"Jangan lihat pakaian saya, tapi lihatlah apa yang saya kerjakan nanti," ujar Hayrunnisa Gul, saat wartawati sebuah stasiun televisi asing memawancarainya tak lama setelah pelantikan suaminya, Abdullah Gul, sebagai presiden Turki, pada Agustus 2007. Saat itu, dunia berpaling pada terpilihnya Gul yang dianggap akan membawa kembali negara sekuler Turki pada sistem Islam.
Beda dengan para ibu negara sebelumnya, Hayrunnisa memilih tetap
berkerudung. Padahal pada pemerintahan sebelumnya, jilbab sempat
dilarang masuk ke lembaga-lembaga resmi negara. Saran agar ia
menanggalkan jilbab, tak pernah diindahkannya.
Kendati berjilbab, Hayrunnisa selalu tampil menawan. Ia membuang jauh
anggapan bahwa jilbab identik dengan baju kedodoran, tak modis, dan
kumuh.
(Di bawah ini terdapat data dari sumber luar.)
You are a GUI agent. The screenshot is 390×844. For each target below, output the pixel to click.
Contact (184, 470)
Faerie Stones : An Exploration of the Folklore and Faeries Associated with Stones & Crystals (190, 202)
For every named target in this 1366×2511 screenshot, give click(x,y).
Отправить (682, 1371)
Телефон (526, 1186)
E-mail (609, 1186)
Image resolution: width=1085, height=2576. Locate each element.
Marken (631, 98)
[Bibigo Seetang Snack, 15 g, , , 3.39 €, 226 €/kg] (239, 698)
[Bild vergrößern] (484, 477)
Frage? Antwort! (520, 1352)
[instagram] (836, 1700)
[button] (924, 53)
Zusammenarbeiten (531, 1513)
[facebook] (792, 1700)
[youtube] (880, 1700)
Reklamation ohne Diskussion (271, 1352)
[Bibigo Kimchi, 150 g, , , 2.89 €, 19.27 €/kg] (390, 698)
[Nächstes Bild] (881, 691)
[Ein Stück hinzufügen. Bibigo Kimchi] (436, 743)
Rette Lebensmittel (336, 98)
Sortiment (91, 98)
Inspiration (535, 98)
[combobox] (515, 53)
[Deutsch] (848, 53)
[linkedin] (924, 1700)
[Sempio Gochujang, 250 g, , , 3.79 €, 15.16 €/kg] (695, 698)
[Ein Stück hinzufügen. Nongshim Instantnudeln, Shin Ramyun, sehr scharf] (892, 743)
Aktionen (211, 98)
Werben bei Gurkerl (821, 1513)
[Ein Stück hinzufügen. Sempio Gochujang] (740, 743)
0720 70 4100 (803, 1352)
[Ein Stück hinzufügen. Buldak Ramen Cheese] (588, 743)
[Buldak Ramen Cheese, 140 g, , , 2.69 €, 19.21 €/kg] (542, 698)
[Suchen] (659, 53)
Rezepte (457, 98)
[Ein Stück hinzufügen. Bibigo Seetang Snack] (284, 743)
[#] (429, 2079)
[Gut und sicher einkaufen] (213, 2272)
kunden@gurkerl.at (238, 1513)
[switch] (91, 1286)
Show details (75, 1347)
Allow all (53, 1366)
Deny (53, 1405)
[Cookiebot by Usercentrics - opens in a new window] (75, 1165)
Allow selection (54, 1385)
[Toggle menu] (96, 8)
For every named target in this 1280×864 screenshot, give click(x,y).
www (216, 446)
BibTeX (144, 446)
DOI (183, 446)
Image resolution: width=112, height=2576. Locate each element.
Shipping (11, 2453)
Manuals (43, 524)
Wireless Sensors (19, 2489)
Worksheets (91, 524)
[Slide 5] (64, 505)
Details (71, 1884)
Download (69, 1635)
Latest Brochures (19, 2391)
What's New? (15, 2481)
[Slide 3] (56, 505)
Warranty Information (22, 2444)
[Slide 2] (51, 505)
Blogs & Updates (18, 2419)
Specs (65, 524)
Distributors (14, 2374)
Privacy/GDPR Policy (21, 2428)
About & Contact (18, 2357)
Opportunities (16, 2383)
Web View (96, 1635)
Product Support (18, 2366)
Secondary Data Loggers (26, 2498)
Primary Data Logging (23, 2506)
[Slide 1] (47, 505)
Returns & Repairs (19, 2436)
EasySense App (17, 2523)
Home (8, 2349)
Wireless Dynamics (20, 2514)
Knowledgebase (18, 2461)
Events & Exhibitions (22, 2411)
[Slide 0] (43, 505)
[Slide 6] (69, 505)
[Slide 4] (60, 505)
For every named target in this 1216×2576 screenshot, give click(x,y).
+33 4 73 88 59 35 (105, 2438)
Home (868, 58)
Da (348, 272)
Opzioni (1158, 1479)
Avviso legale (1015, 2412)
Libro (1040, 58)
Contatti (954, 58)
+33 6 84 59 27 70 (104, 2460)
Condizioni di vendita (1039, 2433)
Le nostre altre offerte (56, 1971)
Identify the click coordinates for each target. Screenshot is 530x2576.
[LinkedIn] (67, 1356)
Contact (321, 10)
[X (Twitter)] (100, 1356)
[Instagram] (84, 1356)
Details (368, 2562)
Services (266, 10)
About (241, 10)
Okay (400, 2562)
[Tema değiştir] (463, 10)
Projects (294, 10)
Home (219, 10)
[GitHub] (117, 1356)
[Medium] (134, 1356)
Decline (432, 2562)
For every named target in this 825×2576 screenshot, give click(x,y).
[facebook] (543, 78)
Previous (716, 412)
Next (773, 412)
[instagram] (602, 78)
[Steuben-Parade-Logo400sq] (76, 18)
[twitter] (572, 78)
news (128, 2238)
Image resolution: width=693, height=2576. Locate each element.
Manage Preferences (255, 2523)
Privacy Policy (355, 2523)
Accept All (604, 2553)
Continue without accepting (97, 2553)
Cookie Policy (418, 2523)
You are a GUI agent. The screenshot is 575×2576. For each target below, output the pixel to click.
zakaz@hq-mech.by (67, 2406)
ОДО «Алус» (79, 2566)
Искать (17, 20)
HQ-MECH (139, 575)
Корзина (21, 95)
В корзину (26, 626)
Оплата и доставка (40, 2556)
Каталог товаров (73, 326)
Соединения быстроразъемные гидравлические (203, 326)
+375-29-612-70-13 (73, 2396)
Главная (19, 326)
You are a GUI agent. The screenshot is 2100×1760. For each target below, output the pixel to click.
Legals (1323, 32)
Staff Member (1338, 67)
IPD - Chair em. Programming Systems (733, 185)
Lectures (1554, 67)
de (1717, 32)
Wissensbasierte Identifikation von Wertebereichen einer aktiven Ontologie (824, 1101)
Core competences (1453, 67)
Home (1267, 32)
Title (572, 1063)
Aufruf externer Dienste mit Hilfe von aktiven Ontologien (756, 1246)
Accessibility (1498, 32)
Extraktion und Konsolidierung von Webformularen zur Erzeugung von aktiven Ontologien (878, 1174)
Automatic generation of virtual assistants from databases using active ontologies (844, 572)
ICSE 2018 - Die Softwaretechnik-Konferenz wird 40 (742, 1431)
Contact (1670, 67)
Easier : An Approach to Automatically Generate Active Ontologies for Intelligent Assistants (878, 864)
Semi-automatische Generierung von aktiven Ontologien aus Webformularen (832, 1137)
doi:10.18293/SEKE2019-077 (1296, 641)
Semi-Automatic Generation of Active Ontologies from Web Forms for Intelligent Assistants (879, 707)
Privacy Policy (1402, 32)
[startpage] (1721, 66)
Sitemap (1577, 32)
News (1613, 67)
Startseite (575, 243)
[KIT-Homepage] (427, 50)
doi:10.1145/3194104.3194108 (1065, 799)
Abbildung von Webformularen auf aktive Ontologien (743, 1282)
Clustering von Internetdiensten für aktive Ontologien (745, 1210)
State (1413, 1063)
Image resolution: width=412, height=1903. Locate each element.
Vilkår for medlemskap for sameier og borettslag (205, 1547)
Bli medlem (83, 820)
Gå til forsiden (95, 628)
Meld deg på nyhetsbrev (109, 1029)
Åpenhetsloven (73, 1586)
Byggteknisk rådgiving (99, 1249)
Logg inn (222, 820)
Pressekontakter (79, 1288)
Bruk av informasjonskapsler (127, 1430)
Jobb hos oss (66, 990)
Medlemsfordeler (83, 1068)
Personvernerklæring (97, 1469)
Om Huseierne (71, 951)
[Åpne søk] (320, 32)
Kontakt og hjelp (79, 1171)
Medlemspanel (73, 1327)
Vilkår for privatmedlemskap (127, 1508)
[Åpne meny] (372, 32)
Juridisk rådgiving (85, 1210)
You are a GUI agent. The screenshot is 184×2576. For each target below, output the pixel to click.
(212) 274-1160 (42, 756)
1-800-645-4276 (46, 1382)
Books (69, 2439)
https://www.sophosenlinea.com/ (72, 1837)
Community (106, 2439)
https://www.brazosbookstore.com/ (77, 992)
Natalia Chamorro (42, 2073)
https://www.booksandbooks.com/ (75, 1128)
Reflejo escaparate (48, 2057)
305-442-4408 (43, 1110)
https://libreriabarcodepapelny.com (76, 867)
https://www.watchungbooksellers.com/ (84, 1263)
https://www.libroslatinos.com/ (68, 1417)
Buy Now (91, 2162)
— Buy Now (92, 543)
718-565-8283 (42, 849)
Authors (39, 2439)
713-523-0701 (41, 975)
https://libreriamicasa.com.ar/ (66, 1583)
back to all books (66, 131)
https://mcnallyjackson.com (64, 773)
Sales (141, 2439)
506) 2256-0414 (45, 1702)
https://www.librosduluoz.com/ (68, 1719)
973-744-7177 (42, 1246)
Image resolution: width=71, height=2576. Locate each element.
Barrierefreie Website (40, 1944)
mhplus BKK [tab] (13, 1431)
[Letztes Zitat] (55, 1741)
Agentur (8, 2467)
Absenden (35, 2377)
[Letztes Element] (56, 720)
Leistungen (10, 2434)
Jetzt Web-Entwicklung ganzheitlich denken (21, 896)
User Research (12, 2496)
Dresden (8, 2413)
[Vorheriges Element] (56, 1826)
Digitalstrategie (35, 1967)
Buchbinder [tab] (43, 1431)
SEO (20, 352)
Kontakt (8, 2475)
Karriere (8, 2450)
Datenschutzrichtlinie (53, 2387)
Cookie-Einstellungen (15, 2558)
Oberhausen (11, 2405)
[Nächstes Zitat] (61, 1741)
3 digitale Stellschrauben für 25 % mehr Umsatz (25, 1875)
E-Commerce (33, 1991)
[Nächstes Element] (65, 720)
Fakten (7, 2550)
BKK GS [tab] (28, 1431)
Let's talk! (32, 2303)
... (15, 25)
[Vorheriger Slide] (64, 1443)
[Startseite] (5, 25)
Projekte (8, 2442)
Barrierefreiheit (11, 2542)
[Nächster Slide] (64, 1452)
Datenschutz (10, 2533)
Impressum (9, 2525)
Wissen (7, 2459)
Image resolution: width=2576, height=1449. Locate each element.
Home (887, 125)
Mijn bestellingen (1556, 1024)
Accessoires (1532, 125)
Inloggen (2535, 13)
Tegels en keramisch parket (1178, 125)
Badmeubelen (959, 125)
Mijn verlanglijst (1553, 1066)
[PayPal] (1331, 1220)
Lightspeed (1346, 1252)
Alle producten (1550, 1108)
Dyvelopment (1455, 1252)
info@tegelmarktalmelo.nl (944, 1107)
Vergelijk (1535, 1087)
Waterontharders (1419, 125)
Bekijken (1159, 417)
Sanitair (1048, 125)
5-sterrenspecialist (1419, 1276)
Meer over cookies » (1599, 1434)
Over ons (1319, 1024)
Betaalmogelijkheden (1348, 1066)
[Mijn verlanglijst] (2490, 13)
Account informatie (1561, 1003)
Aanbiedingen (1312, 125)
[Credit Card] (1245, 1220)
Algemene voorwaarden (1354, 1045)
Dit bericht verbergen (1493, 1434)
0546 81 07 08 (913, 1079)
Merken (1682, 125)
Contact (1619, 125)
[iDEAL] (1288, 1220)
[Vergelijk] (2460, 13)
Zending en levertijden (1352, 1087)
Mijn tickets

Ia tampil rapi, anggun, dan tetap dalam kaidah syar'i. Namun
lagi-lagi, ia selalu meminta agar jangan menilainya dari pakaian, tapi
dari karya yang dihasilkan.
"Setiap wanita suka berpakaian baik dan peduli tentang pakaiannya. Saya
juga memilih pakaian saya dengan hati-hati. Namun, saya ingin
dibicarakan tidak dengan pakaian saya, tapi pekerjaan yang saya
lakukan," ujarnya.
Dan ia membuktikannya. Gembrakan pertamanya, adalah menanamkan gerakan
cinta membaca di kalangan kaum wanita dan anak-anak. Festival buku
Talking Book Festival dihajat setiap tahun di negara ini. "Buku adalah
gerbang untuk menggenggam dunia," ujar wanita penyuka buku, yang kerap
diam-diam datang ke berbagai festival buku internasional ini.
Tak hanya buku, ia juga menjaga tradisi Turki, termasuk seni kulinernya.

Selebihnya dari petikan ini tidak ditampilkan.